■ **Dataset entries**
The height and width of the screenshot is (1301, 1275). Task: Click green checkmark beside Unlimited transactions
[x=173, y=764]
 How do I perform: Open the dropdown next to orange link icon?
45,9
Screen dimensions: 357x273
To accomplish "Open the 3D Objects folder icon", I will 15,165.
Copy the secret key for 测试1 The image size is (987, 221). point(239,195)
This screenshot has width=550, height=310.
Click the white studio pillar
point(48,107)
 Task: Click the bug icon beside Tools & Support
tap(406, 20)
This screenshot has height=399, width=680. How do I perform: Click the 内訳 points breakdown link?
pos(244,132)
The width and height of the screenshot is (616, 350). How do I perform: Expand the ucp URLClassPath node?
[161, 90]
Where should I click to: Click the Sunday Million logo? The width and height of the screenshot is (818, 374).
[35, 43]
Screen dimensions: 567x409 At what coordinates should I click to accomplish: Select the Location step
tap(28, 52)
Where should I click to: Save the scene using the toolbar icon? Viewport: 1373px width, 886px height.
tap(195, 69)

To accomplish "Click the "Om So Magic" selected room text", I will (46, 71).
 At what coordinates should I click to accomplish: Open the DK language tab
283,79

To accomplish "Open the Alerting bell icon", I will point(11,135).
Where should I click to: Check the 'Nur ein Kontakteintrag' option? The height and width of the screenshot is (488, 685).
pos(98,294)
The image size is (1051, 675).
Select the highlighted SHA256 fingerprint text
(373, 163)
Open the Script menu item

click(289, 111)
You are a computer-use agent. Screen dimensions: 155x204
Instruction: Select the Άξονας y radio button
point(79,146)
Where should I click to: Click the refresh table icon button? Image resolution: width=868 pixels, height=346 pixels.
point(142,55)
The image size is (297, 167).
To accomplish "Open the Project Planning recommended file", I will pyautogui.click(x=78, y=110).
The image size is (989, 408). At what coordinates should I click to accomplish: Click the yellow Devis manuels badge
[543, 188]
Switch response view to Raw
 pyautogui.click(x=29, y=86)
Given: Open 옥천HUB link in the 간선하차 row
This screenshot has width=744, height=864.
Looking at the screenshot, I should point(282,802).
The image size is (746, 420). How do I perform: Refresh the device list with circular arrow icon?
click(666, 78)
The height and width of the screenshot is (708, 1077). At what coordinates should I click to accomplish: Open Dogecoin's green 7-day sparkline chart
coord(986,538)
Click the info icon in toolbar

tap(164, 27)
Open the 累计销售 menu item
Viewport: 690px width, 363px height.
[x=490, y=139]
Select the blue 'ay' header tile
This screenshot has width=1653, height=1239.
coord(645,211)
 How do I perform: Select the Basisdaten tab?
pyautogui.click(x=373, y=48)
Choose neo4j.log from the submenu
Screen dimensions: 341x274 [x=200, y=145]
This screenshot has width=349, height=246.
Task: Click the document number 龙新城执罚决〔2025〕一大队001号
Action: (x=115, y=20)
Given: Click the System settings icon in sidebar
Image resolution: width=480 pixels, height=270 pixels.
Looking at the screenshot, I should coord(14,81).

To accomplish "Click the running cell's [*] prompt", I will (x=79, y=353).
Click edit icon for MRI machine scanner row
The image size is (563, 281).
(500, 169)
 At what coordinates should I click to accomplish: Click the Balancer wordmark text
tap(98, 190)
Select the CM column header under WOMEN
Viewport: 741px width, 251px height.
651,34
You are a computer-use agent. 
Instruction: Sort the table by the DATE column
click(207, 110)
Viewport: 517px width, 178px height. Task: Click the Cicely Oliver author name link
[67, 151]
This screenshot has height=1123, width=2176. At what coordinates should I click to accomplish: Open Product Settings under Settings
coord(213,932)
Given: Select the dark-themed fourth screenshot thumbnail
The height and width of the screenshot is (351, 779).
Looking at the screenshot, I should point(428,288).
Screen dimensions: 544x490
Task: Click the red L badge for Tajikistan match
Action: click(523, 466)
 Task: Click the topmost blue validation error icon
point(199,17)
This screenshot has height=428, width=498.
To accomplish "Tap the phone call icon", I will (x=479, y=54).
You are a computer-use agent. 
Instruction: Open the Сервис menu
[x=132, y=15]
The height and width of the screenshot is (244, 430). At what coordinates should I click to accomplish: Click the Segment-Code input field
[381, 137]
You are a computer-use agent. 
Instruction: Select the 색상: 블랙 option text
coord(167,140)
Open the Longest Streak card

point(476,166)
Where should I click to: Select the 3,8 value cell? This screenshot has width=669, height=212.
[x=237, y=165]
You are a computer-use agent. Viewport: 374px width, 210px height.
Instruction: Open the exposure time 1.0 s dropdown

■ **Goal of the exercise**
Every entry in the data should be returned exactly.

■ **Task response**
The height and width of the screenshot is (1301, 1275). Task: Click green checkmark beside Unlimited transactions
[x=173, y=764]
 How do I perform: Open the dropdown next to orange link icon?
45,9
Screen dimensions: 357x273
To accomplish "Open the 3D Objects folder icon", I will 15,165.
Copy the secret key for 测试1 The image size is (987, 221). point(239,195)
This screenshot has width=550, height=310.
Click the white studio pillar
point(48,107)
 Task: Click the bug icon beside Tools & Support
tap(406, 20)
This screenshot has height=399, width=680. How do I perform: Click the 内訳 points breakdown link?
pos(244,132)
The width and height of the screenshot is (616, 350). How do I perform: Expand the ucp URLClassPath node?
[161, 90]
Where should I click to: Click the Sunday Million logo? The width and height of the screenshot is (818, 374).
[35, 43]
Screen dimensions: 567x409 At what coordinates should I click to accomplish: Select the Location step
tap(28, 52)
Where should I click to: Save the scene using the toolbar icon? Viewport: 1373px width, 886px height.
tap(195, 69)

To accomplish "Click the "Om So Magic" selected room text", I will (46, 71).
 At what coordinates should I click to accomplish: Open the DK language tab
283,79

To accomplish "Open the Alerting bell icon", I will point(11,135).
Where should I click to: Check the 'Nur ein Kontakteintrag' option? The height and width of the screenshot is (488, 685).
pos(98,294)
The image size is (1051, 675).
Select the highlighted SHA256 fingerprint text
(373, 163)
Open the Script menu item

click(289, 111)
You are a computer-use agent. Screen dimensions: 155x204
Instruction: Select the Άξονας y radio button
point(79,146)
Where should I click to: Click the refresh table icon button? Image resolution: width=868 pixels, height=346 pixels.
point(142,55)
The image size is (297, 167).
To accomplish "Open the Project Planning recommended file", I will pyautogui.click(x=78, y=110).
The image size is (989, 408). At what coordinates should I click to accomplish: Click the yellow Devis manuels badge
[543, 188]
Switch response view to Raw
 pyautogui.click(x=29, y=86)
Given: Open 옥천HUB link in the 간선하차 row
This screenshot has width=744, height=864.
Looking at the screenshot, I should point(282,802).
The image size is (746, 420). How do I perform: Refresh the device list with circular arrow icon?
click(666, 78)
The height and width of the screenshot is (708, 1077). At what coordinates should I click to accomplish: Open Dogecoin's green 7-day sparkline chart
coord(986,538)
Click the info icon in toolbar

tap(164, 27)
Open the 累计销售 menu item
Viewport: 690px width, 363px height.
[x=490, y=139]
Select the blue 'ay' header tile
This screenshot has width=1653, height=1239.
coord(645,211)
 How do I perform: Select the Basisdaten tab?
pyautogui.click(x=373, y=48)
Choose neo4j.log from the submenu
Screen dimensions: 341x274 [x=200, y=145]
This screenshot has width=349, height=246.
Task: Click the document number 龙新城执罚决〔2025〕一大队001号
Action: (x=115, y=20)
Given: Click the System settings icon in sidebar
Image resolution: width=480 pixels, height=270 pixels.
Looking at the screenshot, I should coord(14,81).

To accomplish "Click the running cell's [*] prompt", I will (x=79, y=353).
Click edit icon for MRI machine scanner row
The image size is (563, 281).
(500, 169)
 At what coordinates should I click to accomplish: Click the Balancer wordmark text
tap(98, 190)
Select the CM column header under WOMEN
Viewport: 741px width, 251px height.
651,34
You are a computer-use agent. 
Instruction: Sort the table by the DATE column
click(207, 110)
Viewport: 517px width, 178px height. Task: Click the Cicely Oliver author name link
[67, 151]
This screenshot has height=1123, width=2176. At what coordinates should I click to accomplish: Open Product Settings under Settings
coord(213,932)
Given: Select the dark-themed fourth screenshot thumbnail
The height and width of the screenshot is (351, 779).
Looking at the screenshot, I should point(428,288).
Screen dimensions: 544x490
Task: Click the red L badge for Tajikistan match
Action: click(523, 466)
 Task: Click the topmost blue validation error icon
point(199,17)
This screenshot has height=428, width=498.
To accomplish "Tap the phone call icon", I will (x=479, y=54).
You are a computer-use agent. 
Instruction: Open the Сервис menu
[x=132, y=15]
The height and width of the screenshot is (244, 430). At what coordinates should I click to accomplish: Click the Segment-Code input field
[381, 137]
You are a computer-use agent. 
Instruction: Select the 색상: 블랙 option text
coord(167,140)
Open the Longest Streak card

point(476,166)
Where should I click to: Select the 3,8 value cell? This screenshot has width=669, height=212.
[x=237, y=165]
You are a computer-use agent. Viewport: 374px width, 210px height.
Instruction: Open the exposure time 1.0 s dropdown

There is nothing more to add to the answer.